The bromalite (fossil remains from the digestive system of organisms) could come from a fish or a semi-aquatic mammal, but it is very difficult to guess what type of animal the vomit would correspond to , impossible to know the specific species.

Among the remains that make up the fossil, a group of small bones has been detected, some of them only 3 millimeters long, attributed to animals of the lissamphibian clade (Lissamphibia). Specifically, they suggest that there are elements of a small frog or a tadpole and a salamander that, judging by the size of its bones, could be the smallest specimen reported in the entire site and its morphology resembles that of the genera Valdotriton and Iridotriton. .

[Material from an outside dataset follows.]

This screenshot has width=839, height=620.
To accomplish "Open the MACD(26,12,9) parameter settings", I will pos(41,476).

It will be difficult to specify more about what the fossil contains. We have before us the diet of an animal from millions of years ago, but we do not know the diner. And it is that, if it is already an arduous and complex job to reconstruct the puzzle of a fossilized animal, the paleontologists of this discovery face pieces of several puzzles that, inevitably, will remain incomplete. But that does not stop adding rich information about the past of our planet.

The Morrison Formation

Specifically, it is about new information about the ecosystem of the southeast of the current state of Utah during the Upper Jurassic, about 150 million years ago . In this period dominated by the dinosaurs, this region of North America would not be as desert as it is today, but rather had ponds or lakes in which fish or semi-aquatic mammals could have lived, to which the fossilized vomit is attributed.

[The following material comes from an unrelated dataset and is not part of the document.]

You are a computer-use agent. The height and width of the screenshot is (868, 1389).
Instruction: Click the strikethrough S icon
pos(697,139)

The team of paleontologists included members of the Utah Geological Survey, the Utah Museum of Natural History and the Flying Heritage and Combat Armor Museum in Washington. They found the fossil during an expedition through the Morrison Formation, an Upper Jurassic geological formation famous for discoveries of dinosaur fossils found in its rocks. With remains spanning from about 155 to 148 million years ago, the Morrison Formation spans the western United States and part of Canada. The first remains located in the formation were discovered in 1877 and to date new fossils have not stopped appearing, including those of Diplodocus , Stegosaurus and Allosaurus , as well as the remains of other vertebrates such as crocodiles and fish. During the Jurassic, this area was watered by seasonal rivers and lakes whose sedimentary deposits became a luxury preserver for the fossils we find today.

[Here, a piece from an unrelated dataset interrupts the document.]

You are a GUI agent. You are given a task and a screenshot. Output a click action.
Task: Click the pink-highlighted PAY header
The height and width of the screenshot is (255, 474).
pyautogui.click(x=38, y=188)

Scientists will continue to search for more clues that may bring us closer to the predator that enjoyed (for a short time) fossilized food, as well as new discoveries that will shed light on the paleoecosystem of the North American West during the Jurassic.

References:

Foster, J. et al. 2022. Significance of a small regugitalite containing lissamphibian bones, from the Morrison Formation (Upper Jurassic), qithin a diverse plant locality deposit in southeastern Utah, USA. Palaios 37, 8, 433-442. DOI: 10.2110/palo.2021.058.